Understanding Semantic Automation :
The integration of automation into businesses and their daily operations is not a new story. But the advancements and the increase in the capabilities of software robots is a story that changes every day. Semantic intelligence is when robots understand what is expected from them and learn to deliver exactly that all by themselves. Robots will be able to perform a required task by rallying the list of instructions by themselves. While it is no surprise that robots are getting more intelligent every day, this additional ability to interpret and implement is what makes semantic automation all the more appealing.
In brief, semantic automation is a robot following orders without asking for directions. This is especially impressive when we consider the amount of time that is saved. A robot will be skilled enough to find similarities between its current understanding of processes and the task ahead. This human-like intelligence of comprehension is what sets semantic automation apart. Although semantic intelligence does not grant complex problem-solving skills, it surely does allow processes to be automated beyond a single set of functions. Machines will indeed know how to store, administer, and lookup information based on logical connections they made by themselves.
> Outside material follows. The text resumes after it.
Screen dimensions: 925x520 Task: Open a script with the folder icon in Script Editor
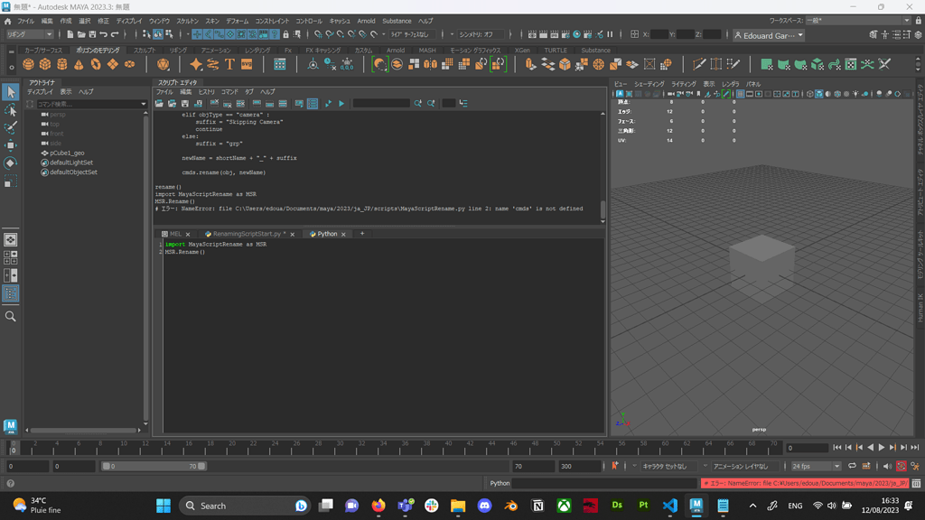160,103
How do Semantic Automation and Semantic Intelligence Work?
The three pillars on which semantic automation and intelligence primarily operate are –
- Knowledge Graphs –
To understand the overall idea of a knowledge graph, we should first understand ontology. Ontology is basically a set of concepts that are linked together through logical connections. A knowledge graph is when the ontology is leveraged to retrieve information by using a reasoner. Semantic automation directly uses knowledge graphs to understand how to perform a required task. This is required to arrive at the context for a given data to simplify the process of analyzing the same.
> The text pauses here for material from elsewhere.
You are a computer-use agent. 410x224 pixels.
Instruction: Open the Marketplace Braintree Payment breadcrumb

- Artificial Intelligence –
Artificial Intelligence is when machines learn how to replicate human intelligence. In the context of semantic automation, artificial intelligence is observed when robots perform tasks by leveraging existing knowledge to execute completely new processes.
- Natural Language Processing (NLP) –
Natural Language Processing is when human communication is analyzed and interpreted by machines. Semantic automation is especially dependent on NLP to understand previous and latest commands. The implementation of earlier processes will be understood, and new commands will be executed by finding logical connections between them.
How Can Semantic Automation Transform Your Business?
Semantic Automation is the next step that uses the existing forms of automation to reduce required human interference. The necessity to code and layout detailed instructions for robots to understand the relationship between data and execution is reduced. Semantic automation is not reliant on stability. It can be rather reliable, especially when multiple changes are being made. Semantic automation will allow robots to adapt accordingly.